▶ Texte de lecture:
--- --- ---

Des sommets montagneux aux plateaux rocailleux, des sommets glacés aux miroirs d’eau, il marche. Matériel photographique chevillé au dos, Eric Bourret avance d’un terrain de jeu à l’autre. Tous les cent mètres plus ou moins, il jette les cailloux de ses vues et son dévolu sur le lointain ou le proche paysage. Il saisit les éclats de la pierre et de l’eau. Il saupoudre nos champs décalcifiés avec ce qui lui vient de l’univers, de la poussière d’étoiles. Le paysage, il le laisse agir sur lui. Puis il agit sur le négatif. Plein de fois sur le même ouvrage il remet son image. A son tour il intervient sur le paysage. C’est dans ce processus immersif que nous entrons. Il pourrait jouer au Lego avec le Chaos et en recomposer un ordre bien à lui, dans lequel il forgerait une place au vivant de chair, dans le vivant élémentaire : minéral, aquatique, volcanique, vent. Photographier en marchant de multiples fois. Ne pas arrêter le temps, le démultiplier. Inscrire sur le négatif un feuilleté temporel tous les 100 mètres ou davantage jusqu’à 500 mètres. Sorte de photographie cinétique, de saisies photographiques, de surimpression sur le même négatif, ça marche.
PHOTOGRAPHIER AVEC LES MAINS
Ses photographies ne sont pas le produit d’une esthétique de consommation d’images. Eric Bourret dégraisse le trop plein d’informations. Il sélectionne l’essentiel de ce qu’il donne à voir, ce que son œil retient dans une intention minimaliste qui refuse les bavardages. De un à trois mois ça peut durer. Sur la piste des éléments, il rassemble ses matériaux.

--- --- ---

▶ Données extraites:
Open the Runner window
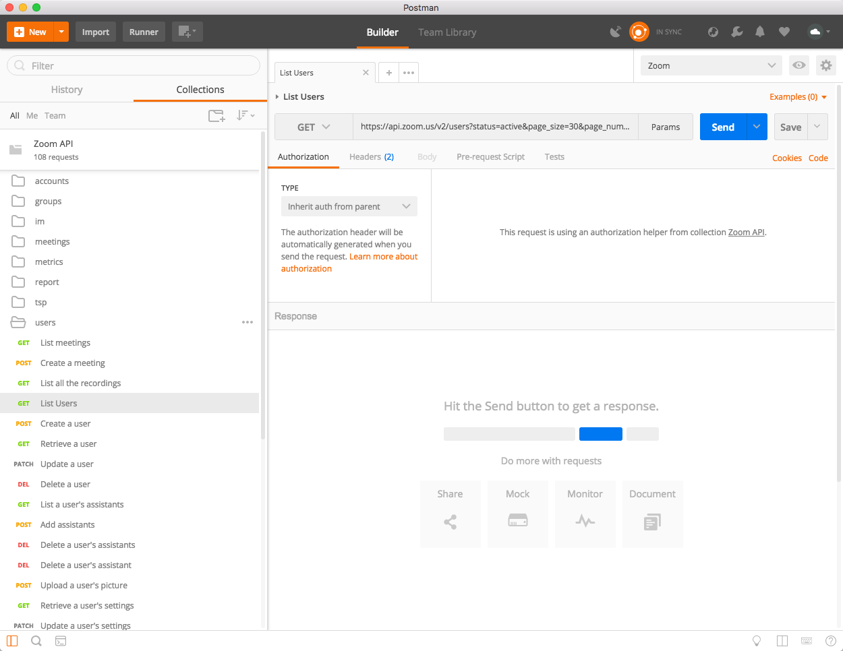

--- --- ---

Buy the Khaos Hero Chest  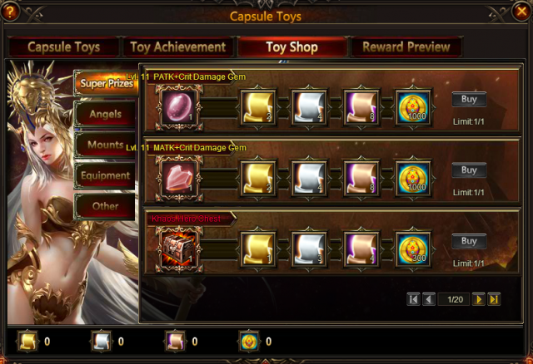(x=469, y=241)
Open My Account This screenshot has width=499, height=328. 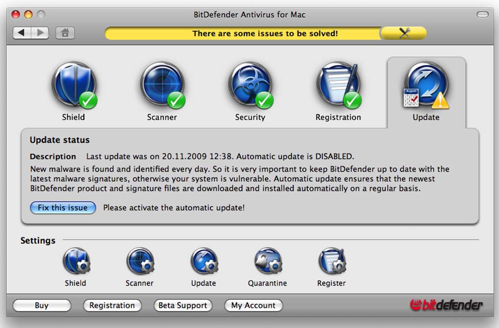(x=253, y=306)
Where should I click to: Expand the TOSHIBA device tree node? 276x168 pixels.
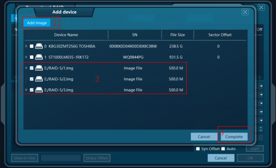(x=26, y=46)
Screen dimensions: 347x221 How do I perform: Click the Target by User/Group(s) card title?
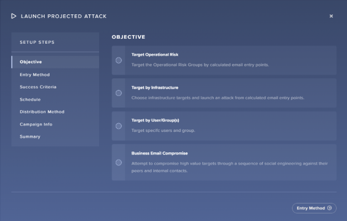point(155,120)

--- --- ---

▶ Vos tâches:
a - D'après le texte sur Eric Bourret, dans quel but photographie-t-il en marchant, plusieurs fois sur le même négatif ? Répondez en une à trois phrases.
b - Que porte Eric Bourret sur le dos pendant qu'il marche, selon le texte sur Eric Bourret ?
Vous n'aurez pas besoin de la liste.

▶ Corrigés:
a - Il cherche à ne pas arrêter le temps, mais à le démultiplier. Il inscrit ainsi sur le négatif un feuilleté temporel, tous les 100 mètres environ et parfois jusqu'à 500 mètres.

b - Il porte son matériel photographique, chevillé au dos.